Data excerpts
--- START ---

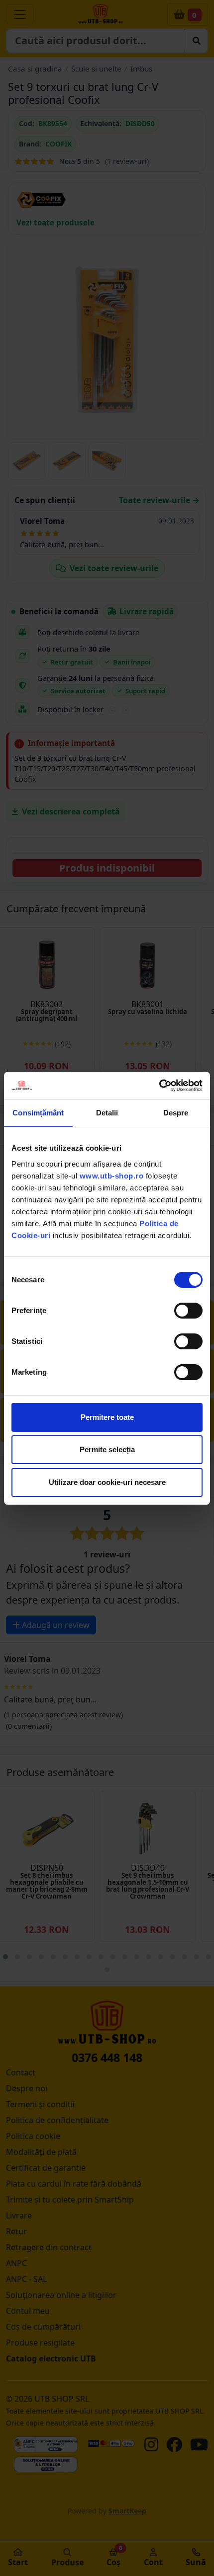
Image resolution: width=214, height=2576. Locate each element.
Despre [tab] (176, 1112)
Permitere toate (107, 1417)
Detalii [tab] (107, 1112)
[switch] (188, 1311)
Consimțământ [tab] (38, 1112)
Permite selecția (107, 1449)
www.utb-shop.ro (112, 1176)
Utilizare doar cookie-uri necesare (107, 1482)
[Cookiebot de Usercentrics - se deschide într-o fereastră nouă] (159, 1085)
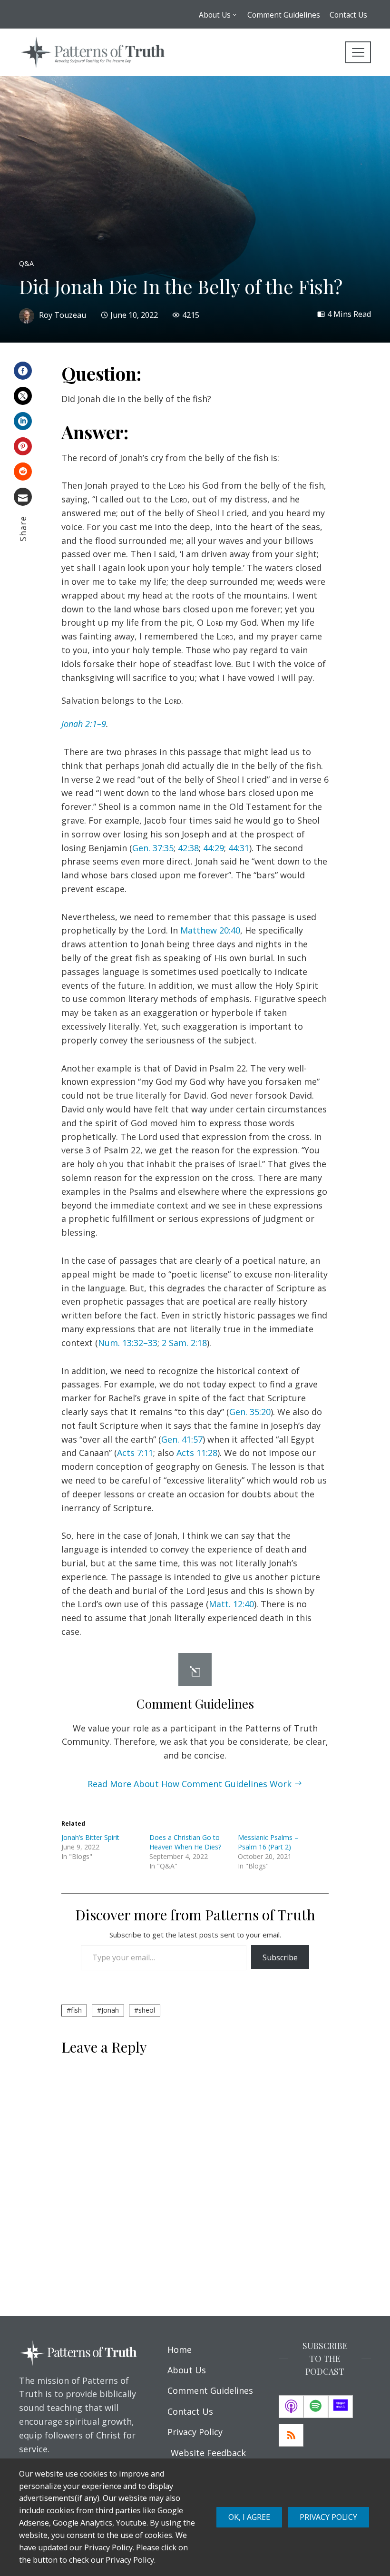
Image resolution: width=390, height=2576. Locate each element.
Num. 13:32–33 (127, 1342)
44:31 (238, 848)
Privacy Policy (328, 2517)
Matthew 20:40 (210, 930)
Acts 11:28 (196, 1452)
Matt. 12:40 (231, 1604)
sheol (146, 2010)
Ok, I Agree (249, 2517)
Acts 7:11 (135, 1452)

--- END ---

*What needs to be done*
Give again the stretch of lines above from the one with "Utilizare doar cookie-uri" through the one with "Acts 11:28 (196, 1452)", both ends kept, and copy no pictures.

*Answer section*
Utilizare doar cookie-uri necesare (107, 1482)
[Cookiebot de Usercentrics - se deschide într-o fereastră nouă] (159, 1085)
Image resolution: width=390, height=2576. Locate each element.
Num. 13:32–33 (127, 1342)
44:31 (238, 848)
Privacy Policy (328, 2517)
Matthew 20:40 (210, 930)
Acts 11:28 (196, 1452)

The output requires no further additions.